DATASET:
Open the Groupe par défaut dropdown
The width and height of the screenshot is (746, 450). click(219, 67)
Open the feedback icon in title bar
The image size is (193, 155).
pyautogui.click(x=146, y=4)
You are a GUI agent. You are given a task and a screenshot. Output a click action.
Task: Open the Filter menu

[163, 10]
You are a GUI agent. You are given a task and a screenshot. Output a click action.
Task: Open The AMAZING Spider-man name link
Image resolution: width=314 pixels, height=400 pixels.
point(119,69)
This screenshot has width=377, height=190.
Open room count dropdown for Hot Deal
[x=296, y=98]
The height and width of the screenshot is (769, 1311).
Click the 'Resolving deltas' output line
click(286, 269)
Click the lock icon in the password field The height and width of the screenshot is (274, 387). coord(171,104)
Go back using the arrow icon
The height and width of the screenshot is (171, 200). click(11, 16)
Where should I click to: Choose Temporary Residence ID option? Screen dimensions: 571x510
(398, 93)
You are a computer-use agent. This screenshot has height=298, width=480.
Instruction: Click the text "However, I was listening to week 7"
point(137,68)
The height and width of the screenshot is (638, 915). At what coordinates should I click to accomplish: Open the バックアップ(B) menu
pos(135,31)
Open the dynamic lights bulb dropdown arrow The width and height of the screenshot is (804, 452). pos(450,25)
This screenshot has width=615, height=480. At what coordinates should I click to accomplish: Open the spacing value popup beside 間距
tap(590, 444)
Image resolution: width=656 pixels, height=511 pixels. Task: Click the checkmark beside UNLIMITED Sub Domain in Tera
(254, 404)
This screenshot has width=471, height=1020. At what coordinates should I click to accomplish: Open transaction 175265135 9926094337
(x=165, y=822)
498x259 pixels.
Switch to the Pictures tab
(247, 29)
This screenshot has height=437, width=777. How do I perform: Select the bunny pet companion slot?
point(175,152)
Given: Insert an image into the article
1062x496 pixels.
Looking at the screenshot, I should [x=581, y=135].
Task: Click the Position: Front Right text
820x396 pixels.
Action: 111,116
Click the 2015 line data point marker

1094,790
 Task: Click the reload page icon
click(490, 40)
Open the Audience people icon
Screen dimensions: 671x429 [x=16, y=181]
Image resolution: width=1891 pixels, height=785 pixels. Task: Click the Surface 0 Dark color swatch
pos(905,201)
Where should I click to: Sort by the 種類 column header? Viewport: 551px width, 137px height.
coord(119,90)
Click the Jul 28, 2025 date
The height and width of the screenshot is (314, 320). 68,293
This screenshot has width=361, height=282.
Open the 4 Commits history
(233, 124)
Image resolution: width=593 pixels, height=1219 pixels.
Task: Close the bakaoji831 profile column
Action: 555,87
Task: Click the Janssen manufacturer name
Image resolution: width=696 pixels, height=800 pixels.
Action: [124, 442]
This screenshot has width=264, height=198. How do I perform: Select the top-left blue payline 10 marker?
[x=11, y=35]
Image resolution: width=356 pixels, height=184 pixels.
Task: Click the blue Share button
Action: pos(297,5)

WORK TO DO:
Which lines in the listing above contain the string "marker", with case counting? Pick out each such line and copy it in full.

ANSWER FOR THIS EXERCISE:
Click the 2015 line data point marker
This screenshot has width=264, height=198. How do I perform: Select the top-left blue payline 10 marker?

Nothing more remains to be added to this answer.